Could you reproduce the material below without any changes, starting at the line containing "Locations (47, 678)" and ending at the last line, with both included?

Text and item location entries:
◇ ◇ ◇ ◇

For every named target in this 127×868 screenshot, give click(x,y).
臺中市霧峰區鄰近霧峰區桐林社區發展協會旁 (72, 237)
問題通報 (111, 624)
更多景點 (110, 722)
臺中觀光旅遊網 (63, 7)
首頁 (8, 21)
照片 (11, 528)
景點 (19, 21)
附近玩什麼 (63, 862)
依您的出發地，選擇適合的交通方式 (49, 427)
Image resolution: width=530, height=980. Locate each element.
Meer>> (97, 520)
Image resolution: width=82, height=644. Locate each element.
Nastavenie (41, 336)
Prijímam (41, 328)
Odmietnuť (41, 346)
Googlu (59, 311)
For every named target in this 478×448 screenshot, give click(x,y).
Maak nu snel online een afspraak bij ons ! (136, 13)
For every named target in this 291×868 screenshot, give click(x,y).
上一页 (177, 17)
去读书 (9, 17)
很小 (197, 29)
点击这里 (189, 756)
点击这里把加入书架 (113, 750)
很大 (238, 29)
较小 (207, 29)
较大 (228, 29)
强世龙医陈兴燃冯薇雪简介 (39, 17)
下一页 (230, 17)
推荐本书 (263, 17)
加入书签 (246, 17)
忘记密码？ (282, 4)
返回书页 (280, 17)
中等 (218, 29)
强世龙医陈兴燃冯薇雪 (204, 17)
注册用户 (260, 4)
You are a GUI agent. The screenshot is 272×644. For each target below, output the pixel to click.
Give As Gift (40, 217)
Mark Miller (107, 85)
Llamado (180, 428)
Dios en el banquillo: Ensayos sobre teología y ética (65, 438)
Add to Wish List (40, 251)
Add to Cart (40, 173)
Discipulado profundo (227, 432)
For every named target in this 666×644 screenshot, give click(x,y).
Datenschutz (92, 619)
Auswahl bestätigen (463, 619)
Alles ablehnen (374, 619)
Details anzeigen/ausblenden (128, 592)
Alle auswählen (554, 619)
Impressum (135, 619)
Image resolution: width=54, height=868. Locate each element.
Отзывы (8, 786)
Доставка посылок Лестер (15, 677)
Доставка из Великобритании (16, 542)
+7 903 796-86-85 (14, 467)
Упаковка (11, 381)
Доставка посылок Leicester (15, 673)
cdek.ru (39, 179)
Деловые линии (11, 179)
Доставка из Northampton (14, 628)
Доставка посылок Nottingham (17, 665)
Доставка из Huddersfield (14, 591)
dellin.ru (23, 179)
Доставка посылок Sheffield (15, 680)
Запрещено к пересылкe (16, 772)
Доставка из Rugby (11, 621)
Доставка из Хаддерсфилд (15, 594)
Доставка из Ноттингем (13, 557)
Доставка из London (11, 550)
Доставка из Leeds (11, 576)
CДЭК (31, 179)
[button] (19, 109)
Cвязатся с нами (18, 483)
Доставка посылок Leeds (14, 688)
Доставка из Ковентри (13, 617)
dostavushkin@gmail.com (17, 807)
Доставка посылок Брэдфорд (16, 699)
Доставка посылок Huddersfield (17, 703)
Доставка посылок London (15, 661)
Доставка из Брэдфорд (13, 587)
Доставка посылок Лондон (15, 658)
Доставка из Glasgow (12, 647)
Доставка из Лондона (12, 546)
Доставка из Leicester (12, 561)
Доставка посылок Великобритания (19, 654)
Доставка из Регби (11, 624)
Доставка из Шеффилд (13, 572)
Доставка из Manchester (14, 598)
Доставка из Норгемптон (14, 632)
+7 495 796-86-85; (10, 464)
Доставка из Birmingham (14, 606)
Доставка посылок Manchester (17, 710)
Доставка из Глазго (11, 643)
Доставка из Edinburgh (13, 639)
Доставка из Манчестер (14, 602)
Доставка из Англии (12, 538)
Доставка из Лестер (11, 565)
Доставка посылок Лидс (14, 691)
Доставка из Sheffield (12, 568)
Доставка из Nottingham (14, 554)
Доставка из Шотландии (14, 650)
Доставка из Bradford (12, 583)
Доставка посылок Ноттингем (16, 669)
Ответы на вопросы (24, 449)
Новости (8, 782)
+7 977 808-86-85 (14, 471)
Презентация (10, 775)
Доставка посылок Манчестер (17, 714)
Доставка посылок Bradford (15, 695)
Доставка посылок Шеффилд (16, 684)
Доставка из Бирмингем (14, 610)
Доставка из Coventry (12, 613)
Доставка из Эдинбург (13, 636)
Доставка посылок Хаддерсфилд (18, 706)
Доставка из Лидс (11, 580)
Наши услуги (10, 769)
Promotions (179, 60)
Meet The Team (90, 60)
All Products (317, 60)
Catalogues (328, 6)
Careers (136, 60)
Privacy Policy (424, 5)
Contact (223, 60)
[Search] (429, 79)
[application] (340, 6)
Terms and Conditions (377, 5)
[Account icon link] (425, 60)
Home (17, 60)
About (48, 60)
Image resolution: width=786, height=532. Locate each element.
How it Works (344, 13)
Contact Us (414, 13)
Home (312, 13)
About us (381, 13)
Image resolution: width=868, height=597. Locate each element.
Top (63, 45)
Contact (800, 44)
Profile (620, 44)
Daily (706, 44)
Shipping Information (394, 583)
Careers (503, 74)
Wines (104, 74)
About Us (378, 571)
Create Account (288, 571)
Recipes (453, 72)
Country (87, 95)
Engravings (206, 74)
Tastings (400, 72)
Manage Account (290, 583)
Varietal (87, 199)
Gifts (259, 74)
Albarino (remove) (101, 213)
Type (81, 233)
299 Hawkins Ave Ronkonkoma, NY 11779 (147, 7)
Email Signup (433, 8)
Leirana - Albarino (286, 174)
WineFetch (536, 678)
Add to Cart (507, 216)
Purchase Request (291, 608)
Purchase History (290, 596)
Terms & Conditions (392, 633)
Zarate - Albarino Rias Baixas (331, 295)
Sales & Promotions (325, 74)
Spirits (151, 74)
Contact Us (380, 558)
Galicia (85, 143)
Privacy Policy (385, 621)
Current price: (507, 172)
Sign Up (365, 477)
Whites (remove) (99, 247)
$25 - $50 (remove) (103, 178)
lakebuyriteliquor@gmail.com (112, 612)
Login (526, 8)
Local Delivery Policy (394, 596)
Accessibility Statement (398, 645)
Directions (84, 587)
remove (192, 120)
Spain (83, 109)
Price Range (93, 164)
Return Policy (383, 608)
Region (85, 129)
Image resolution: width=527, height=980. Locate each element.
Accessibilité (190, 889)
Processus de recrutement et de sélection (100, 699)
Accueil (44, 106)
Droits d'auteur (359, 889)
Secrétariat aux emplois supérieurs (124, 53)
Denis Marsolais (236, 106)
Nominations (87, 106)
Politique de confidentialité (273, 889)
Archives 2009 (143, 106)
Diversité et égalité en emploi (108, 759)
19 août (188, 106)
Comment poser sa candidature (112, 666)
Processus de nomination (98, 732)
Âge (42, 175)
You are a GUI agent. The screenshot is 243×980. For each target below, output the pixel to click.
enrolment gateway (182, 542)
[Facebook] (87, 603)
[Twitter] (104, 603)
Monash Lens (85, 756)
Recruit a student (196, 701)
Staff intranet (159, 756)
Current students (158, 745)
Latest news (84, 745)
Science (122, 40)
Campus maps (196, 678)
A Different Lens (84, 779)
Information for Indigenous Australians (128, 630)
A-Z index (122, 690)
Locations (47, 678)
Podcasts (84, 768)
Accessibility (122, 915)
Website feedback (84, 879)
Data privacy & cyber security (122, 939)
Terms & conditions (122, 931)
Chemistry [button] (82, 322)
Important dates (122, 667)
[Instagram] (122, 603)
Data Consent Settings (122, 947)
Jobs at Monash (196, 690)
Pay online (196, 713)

◇ ◇ ◇ ◇

Task answer -
Locations (47, 678)
Podcasts (84, 768)
Accessibility (122, 915)
Website feedback (84, 879)
Data privacy & cyber security (122, 939)
Terms & conditions (122, 931)
Chemistry [button] (82, 322)
Important dates (122, 667)
[Instagram] (122, 603)
Data Consent Settings (122, 947)
Jobs at Monash (196, 690)
Pay online (196, 713)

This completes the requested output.